Terroir, or the third leg of the table

In the world of wines, people frequently talk about terroir (teuh·waa), a concept coined by the French (how could it be otherwise…) that defines, in one word, climate, soil, and know-how (savoir-faire). That is, the influence exerted by a certain person when producing a wine. Translated into Spanish, it would be a notion similar to terruño.

We talk a lot –and we think we understand- about the importance of climate and soil, two fundamental elements in defining the result of a wine. And we often simply confuse the third leg of the table -that of the savoir-faire (or know-how)- with the winemaker. But it is much more than that: what defines the final result of a wine is the accumulated culture of a certain place, translated into viticultural and winemaking practices.

I believe the latter is key to understand one of our most awarded wines: Viña Morandé’s Brut Nature sparkling wine. It is made with Chardonnay and Pinot Noir grapes sourced from two vineyards that grow in our Belén estate, located in Lo Ovalle, Casablanca. Regarding climate, it is defined by the oceanic influence, and its soils are of granitic origin with red clays, run through by quartz veins. So far, everything well known and perfect for making a good sparkling wine using the champenoise method.

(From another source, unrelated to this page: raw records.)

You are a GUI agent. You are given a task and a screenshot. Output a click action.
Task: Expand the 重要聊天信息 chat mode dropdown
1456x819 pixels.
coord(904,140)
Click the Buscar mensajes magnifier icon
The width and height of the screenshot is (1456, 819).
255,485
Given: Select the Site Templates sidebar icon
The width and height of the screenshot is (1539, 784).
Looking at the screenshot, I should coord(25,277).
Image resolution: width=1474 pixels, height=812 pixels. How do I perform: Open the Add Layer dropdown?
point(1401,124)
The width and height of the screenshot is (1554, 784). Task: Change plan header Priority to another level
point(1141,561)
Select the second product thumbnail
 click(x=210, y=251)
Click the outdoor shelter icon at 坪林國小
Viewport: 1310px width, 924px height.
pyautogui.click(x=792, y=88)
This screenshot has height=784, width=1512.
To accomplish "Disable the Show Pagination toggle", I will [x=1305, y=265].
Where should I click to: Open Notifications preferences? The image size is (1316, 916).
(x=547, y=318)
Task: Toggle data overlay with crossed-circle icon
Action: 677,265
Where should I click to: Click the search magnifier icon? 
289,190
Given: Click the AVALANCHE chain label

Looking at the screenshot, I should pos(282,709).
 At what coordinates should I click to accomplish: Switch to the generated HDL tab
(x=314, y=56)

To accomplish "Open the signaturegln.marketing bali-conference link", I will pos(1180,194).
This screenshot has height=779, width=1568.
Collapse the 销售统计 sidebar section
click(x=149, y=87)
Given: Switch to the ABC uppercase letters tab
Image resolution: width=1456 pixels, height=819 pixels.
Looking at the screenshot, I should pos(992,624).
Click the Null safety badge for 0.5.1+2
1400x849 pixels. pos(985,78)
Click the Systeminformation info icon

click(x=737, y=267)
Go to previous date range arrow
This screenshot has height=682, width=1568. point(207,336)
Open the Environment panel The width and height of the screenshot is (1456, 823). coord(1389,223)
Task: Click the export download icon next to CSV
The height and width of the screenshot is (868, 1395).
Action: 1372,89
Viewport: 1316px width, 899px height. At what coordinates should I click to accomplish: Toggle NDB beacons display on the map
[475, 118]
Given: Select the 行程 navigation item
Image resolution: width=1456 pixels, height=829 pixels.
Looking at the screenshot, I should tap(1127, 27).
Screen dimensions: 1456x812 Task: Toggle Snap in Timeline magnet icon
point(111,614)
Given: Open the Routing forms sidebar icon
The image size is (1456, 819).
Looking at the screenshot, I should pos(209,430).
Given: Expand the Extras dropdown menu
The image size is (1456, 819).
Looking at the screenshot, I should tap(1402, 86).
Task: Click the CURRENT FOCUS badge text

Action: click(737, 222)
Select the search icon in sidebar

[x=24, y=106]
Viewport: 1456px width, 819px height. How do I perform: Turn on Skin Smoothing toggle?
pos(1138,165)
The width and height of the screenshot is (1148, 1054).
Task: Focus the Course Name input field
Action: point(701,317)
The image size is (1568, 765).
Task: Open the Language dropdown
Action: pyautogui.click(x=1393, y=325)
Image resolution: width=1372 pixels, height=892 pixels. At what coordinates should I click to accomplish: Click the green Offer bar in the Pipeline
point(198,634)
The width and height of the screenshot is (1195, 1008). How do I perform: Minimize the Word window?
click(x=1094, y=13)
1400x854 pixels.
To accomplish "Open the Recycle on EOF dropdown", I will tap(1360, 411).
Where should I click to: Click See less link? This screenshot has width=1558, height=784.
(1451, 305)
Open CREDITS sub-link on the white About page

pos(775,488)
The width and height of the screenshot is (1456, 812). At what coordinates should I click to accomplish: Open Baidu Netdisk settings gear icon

But what largely defines the quality and style of our Brut Nature is the experience assembled by Pablo Morandé and passed on to the winegrowers in the vineyard that was designed and planted by himself. And also his work culture and rigor, transmitted to our winemakers and to the team that has been with us for more than 20 years.

Engaged daily and personally with building his winery, Pablo Morandé engraved in fire a way of working and rigor that identifies our most recognized wines. This know-how has been essential to obtain the excellent results of this sparkling wine, which remains on its lees for 36 months and is blended with older base wines. It is only thus that it delivers a vinous style, with unparalleled development and complexity.

It is this combination of winemaking wisdom and practical experience that we call “know-how”. And although we don’t have the centuries-old tradition of European terroirs, it is the path that leads us to our terroirs and is made visible through this great sparkling wine. But also in the rebirth -in the eyes of the consumer- of appellations such as Maule, Itata, or Maipo.

In other words, it is impossible to understand this wine’s quality and unique style without considering the trilogy of climate, soil, and the expert hand of the men and women who craft it, from the vineyard to the closure of the bottle with a cork. It is a concept sometimes unknown, not always easy to reach, but which, in fact, is very simple to understand.